BabelBridge: A Control-Flow Graph Debugger for Microcontrollers
In this talk, we present our work on debugging WebAssembly (Wasm) applications running on microcontrollers (MCUs). Traditionally, MCUs have been programmed using languages like C/C++, compiled directly to native MCU code. With the advent of Wasm virtual machines (VMs) tailored for MCUs, a broader range of programming languages can now target these devices. However, existing Wasm debuggers often fall short: they are either not truly language-agnostic or are not designed to account for the characteristics of MCUs, such as handling interrupts.

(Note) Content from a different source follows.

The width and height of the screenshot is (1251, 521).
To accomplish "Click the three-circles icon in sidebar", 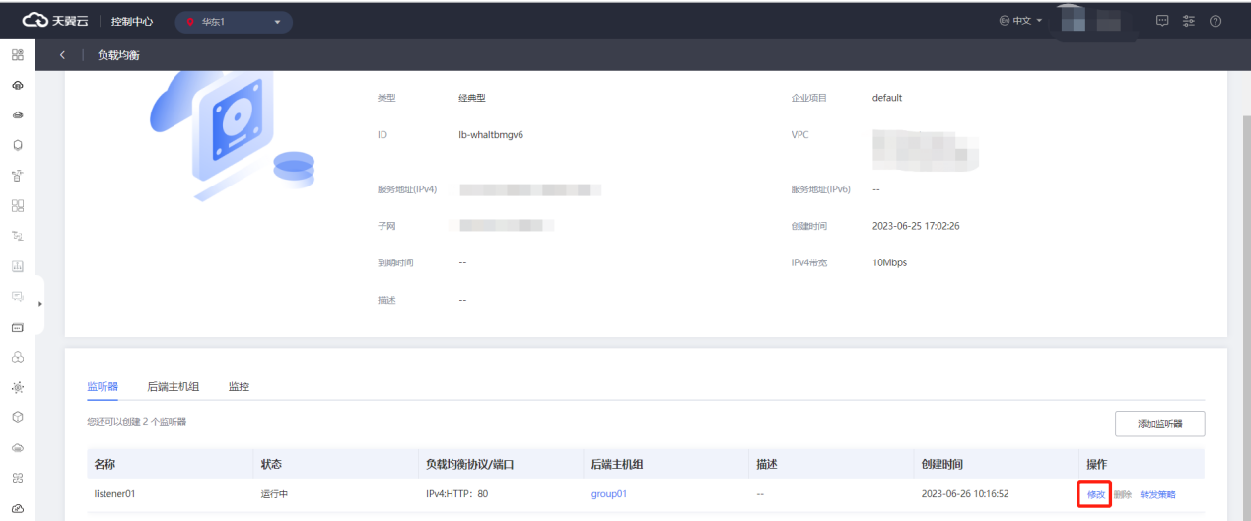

In a submitted work, we explored the use of control-flow graphs (CFGs) to enable language-agnostic debugging of Wasm programs. We developed BabelBridge, a CFG-based language-agnostic debugger prototype and integrated it into a Visual Studio Code extension built for WARDuino, a Wasm VM for MCUs. In this demo, we show how BabelBridge identifies and resolves a concurrency bug representative of those found in real-world MCU applications. To demonstrate BabelBridge’s language-agnostic capability, we implement the same application in four different programming languages (i.e., C, Zig, Rust, and AssemblyScript) that compile to Wasm, and show how BabelBridge seamlessly supports each implementation without requiring any modification. We also showcase how CFGs enable both standard debugging operations (e.g., step into, step over, step out), uncommon operations (e.g., step to the next loop iteration), and MCU-specific operations (e.g., automatic pausing on interrupt handlers). Finally, we compare BabelBridge to WARDuino’s current debugger to highlight the advantages of CFG-based debugging, including significantly faster debugging operations.